Even in death, Grandpa was a good host

A drawing of St. Ansegisel
I've been researching and writing my family history off and on for several decades. As more and records, documents, church archives and the like are put online, it has become less tedious to reach back many generations to see my roots.

I recently discovered that one Saint Ansegisel, the Bishop of Metz, France, was my 30th great grandfather on my mother's side of the family tree.

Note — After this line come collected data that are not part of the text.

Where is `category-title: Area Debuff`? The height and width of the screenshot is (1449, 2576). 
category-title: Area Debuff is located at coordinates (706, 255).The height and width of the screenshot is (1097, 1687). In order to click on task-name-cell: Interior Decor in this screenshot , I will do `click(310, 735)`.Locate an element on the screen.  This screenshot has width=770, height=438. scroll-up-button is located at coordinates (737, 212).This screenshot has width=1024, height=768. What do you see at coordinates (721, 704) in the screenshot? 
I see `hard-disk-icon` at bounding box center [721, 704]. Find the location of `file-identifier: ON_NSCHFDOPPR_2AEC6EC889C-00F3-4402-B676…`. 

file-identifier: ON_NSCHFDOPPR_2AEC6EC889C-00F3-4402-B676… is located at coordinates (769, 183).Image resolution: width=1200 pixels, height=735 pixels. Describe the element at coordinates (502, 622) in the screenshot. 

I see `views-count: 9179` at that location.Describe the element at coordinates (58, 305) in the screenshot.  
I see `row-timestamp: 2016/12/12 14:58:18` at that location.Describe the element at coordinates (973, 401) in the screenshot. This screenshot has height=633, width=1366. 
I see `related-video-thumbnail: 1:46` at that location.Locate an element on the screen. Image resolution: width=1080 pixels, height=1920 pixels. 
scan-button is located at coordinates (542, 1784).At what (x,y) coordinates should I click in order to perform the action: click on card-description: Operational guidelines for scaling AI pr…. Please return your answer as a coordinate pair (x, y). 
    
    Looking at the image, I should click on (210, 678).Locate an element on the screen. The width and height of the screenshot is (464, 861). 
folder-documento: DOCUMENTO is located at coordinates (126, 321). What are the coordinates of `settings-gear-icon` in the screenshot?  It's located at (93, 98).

He lived from 582 to 641 A.D. He also was known as Arnulf, or Arnold in English.

He earned a mention in this column because of one of the legends/miracles attributed to him, "The Legend of the Beer Mug." The story goes that on an extremely hot day in July 642, after Arnold died at the Abbey of Remiremont where he moved after his retirement, the parishioners from Metz showed up to claim his remains.

"They had little to drink and the terrain was inhospitable," says the story. "At the point when the exhausted procession was about to leave ... one of the parishioners, Duc Notto, prayed, 'By his powerful intercession the Blessed Arnold will bring us what we lack.' Immediately the small remnant of beer at the bottom of a pot multiplied in such amounts that the pilgrims' thirst was quenched and they had enough to enjoy the next evening when they arrived in Metz."

And, that's why he became a patron saint of brewers. Not a bad miracle to have in the family archives.